* _Problem description_
Copy out the entire listing word for word.

* _Information supplied_
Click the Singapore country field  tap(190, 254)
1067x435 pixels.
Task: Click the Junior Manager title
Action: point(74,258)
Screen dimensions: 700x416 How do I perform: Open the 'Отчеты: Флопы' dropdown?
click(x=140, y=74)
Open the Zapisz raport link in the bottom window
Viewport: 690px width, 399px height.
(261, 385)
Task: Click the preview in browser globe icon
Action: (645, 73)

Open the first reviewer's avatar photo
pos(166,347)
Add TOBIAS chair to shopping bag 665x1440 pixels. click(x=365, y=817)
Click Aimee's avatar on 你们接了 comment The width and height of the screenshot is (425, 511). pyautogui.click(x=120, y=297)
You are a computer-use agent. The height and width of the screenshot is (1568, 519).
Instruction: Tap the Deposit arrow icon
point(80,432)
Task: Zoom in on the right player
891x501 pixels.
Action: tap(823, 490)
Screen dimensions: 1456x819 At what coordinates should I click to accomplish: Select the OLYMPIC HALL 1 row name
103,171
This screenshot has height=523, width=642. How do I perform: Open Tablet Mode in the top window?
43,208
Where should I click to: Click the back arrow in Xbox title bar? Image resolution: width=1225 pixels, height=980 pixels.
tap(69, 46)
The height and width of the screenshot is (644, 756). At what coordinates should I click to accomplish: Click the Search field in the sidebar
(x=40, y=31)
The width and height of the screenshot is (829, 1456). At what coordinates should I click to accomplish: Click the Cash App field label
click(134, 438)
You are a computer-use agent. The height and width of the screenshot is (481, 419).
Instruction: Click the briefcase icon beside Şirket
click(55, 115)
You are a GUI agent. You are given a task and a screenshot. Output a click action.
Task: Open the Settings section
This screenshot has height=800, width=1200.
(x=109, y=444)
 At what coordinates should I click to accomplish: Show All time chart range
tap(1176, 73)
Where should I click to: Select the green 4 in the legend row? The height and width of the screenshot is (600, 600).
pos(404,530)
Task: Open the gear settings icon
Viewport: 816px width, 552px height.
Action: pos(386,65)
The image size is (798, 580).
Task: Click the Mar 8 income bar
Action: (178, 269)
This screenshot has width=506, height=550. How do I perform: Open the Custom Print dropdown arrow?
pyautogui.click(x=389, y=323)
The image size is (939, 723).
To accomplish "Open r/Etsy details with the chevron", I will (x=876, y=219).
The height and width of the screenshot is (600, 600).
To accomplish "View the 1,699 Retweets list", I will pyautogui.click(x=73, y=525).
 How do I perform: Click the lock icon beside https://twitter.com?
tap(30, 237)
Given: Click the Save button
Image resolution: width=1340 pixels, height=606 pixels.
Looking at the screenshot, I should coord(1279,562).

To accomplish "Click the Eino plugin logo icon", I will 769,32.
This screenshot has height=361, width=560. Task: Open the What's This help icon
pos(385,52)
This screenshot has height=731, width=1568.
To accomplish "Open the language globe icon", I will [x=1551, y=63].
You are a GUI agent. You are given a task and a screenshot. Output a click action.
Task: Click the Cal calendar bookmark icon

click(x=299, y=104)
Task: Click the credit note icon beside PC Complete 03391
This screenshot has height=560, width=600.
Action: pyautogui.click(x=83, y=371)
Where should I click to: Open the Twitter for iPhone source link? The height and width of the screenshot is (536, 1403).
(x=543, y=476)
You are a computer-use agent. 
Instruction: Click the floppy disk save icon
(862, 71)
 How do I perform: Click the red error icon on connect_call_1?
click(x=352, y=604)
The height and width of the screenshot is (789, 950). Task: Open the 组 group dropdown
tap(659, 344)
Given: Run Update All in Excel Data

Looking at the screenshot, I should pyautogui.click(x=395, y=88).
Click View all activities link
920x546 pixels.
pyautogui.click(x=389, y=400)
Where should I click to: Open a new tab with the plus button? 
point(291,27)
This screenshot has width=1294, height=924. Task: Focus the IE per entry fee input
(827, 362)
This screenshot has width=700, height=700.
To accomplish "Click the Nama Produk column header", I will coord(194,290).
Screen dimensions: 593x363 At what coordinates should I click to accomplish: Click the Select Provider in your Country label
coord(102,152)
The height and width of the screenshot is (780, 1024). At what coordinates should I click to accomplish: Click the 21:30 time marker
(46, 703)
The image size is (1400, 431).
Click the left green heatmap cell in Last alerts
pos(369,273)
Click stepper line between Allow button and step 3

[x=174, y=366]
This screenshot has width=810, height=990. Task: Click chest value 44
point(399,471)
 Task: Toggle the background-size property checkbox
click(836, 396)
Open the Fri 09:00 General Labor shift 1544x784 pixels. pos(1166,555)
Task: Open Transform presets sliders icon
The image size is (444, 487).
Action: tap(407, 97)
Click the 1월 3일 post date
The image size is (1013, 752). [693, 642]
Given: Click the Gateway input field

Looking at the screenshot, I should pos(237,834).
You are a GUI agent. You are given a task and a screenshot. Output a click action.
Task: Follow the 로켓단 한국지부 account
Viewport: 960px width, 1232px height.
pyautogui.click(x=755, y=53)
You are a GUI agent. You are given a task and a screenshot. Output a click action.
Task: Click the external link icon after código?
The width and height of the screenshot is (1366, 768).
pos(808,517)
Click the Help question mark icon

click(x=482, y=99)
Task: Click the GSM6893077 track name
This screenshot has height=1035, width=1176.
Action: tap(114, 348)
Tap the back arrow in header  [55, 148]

* _Output of the exercise_
Click the Singapore country field  tap(190, 254)
1067x435 pixels.
Task: Click the Junior Manager title
Action: point(74,258)
Screen dimensions: 700x416 How do I perform: Open the 'Отчеты: Флопы' dropdown?
click(x=140, y=74)
Open the Zapisz raport link in the bottom window
Viewport: 690px width, 399px height.
(261, 385)
Task: Click the preview in browser globe icon
Action: (645, 73)

Open the first reviewer's avatar photo
pos(166,347)
Add TOBIAS chair to shopping bag 665x1440 pixels. click(x=365, y=817)
Click Aimee's avatar on 你们接了 comment The width and height of the screenshot is (425, 511). pyautogui.click(x=120, y=297)
You are a computer-use agent. The height and width of the screenshot is (1568, 519).
Instruction: Tap the Deposit arrow icon
point(80,432)
Task: Zoom in on the right player
891x501 pixels.
Action: tap(823, 490)
Screen dimensions: 1456x819 At what coordinates should I click to accomplish: Select the OLYMPIC HALL 1 row name
103,171
This screenshot has height=523, width=642. How do I perform: Open Tablet Mode in the top window?
43,208
Where should I click to: Click the back arrow in Xbox title bar? Image resolution: width=1225 pixels, height=980 pixels.
tap(69, 46)
The height and width of the screenshot is (644, 756). At what coordinates should I click to accomplish: Click the Search field in the sidebar
(x=40, y=31)
The width and height of the screenshot is (829, 1456). At what coordinates should I click to accomplish: Click the Cash App field label
click(134, 438)
You are a computer-use agent. The height and width of the screenshot is (481, 419).
Instruction: Click the briefcase icon beside Şirket
click(55, 115)
You are a GUI agent. You are given a task and a screenshot. Output a click action.
Task: Open the Settings section
This screenshot has height=800, width=1200.
(x=109, y=444)
 At what coordinates should I click to accomplish: Show All time chart range
tap(1176, 73)
Where should I click to: Select the green 4 in the legend row? The height and width of the screenshot is (600, 600).
pos(404,530)
Task: Open the gear settings icon
Viewport: 816px width, 552px height.
Action: pos(386,65)
The image size is (798, 580).
Task: Click the Mar 8 income bar
Action: (178, 269)
This screenshot has width=506, height=550. How do I perform: Open the Custom Print dropdown arrow?
pyautogui.click(x=389, y=323)
The image size is (939, 723).
To accomplish "Open r/Etsy details with the chevron", I will (x=876, y=219).
The height and width of the screenshot is (600, 600).
To accomplish "View the 1,699 Retweets list", I will pyautogui.click(x=73, y=525).
 How do I perform: Click the lock icon beside https://twitter.com?
tap(30, 237)
Given: Click the Save button
Image resolution: width=1340 pixels, height=606 pixels.
Looking at the screenshot, I should coord(1279,562).

To accomplish "Click the Eino plugin logo icon", I will 769,32.
This screenshot has height=361, width=560. Task: Open the What's This help icon
pos(385,52)
This screenshot has height=731, width=1568.
To accomplish "Open the language globe icon", I will [x=1551, y=63].
You are a GUI agent. You are given a task and a screenshot. Output a click action.
Task: Click the Cal calendar bookmark icon

click(x=299, y=104)
Task: Click the credit note icon beside PC Complete 03391
This screenshot has height=560, width=600.
Action: pyautogui.click(x=83, y=371)
Where should I click to: Open the Twitter for iPhone source link? The height and width of the screenshot is (536, 1403).
(x=543, y=476)
You are a computer-use agent. 
Instruction: Click the floppy disk save icon
(862, 71)
 How do I perform: Click the red error icon on connect_call_1?
click(x=352, y=604)
The height and width of the screenshot is (789, 950). Task: Open the 组 group dropdown
tap(659, 344)
Given: Run Update All in Excel Data

Looking at the screenshot, I should pyautogui.click(x=395, y=88).
Click View all activities link
920x546 pixels.
pyautogui.click(x=389, y=400)
Where should I click to: Open a new tab with the plus button? 
point(291,27)
This screenshot has width=1294, height=924. Task: Focus the IE per entry fee input
(827, 362)
This screenshot has width=700, height=700.
To accomplish "Click the Nama Produk column header", I will coord(194,290).
Screen dimensions: 593x363 At what coordinates should I click to accomplish: Click the Select Provider in your Country label
coord(102,152)
The height and width of the screenshot is (780, 1024). At what coordinates should I click to accomplish: Click the 21:30 time marker
(46, 703)
The image size is (1400, 431).
Click the left green heatmap cell in Last alerts
pos(369,273)
Click stepper line between Allow button and step 3

[x=174, y=366]
This screenshot has width=810, height=990. Task: Click chest value 44
point(399,471)
 Task: Toggle the background-size property checkbox
click(836, 396)
Open the Fri 09:00 General Labor shift 1544x784 pixels. pos(1166,555)
Task: Open Transform presets sliders icon
The image size is (444, 487).
Action: tap(407, 97)
Click the 1월 3일 post date
The image size is (1013, 752). [693, 642]
Given: Click the Gateway input field

Looking at the screenshot, I should pos(237,834).
You are a GUI agent. You are given a task and a screenshot. Output a click action.
Task: Follow the 로켓단 한국지부 account
Viewport: 960px width, 1232px height.
pyautogui.click(x=755, y=53)
You are a GUI agent. You are given a task and a screenshot. Output a click action.
Task: Click the external link icon after código?
The width and height of the screenshot is (1366, 768).
pos(808,517)
Click the Help question mark icon

click(x=482, y=99)
Task: Click the GSM6893077 track name
This screenshot has height=1035, width=1176.
Action: tap(114, 348)
Tap the back arrow in header  [55, 148]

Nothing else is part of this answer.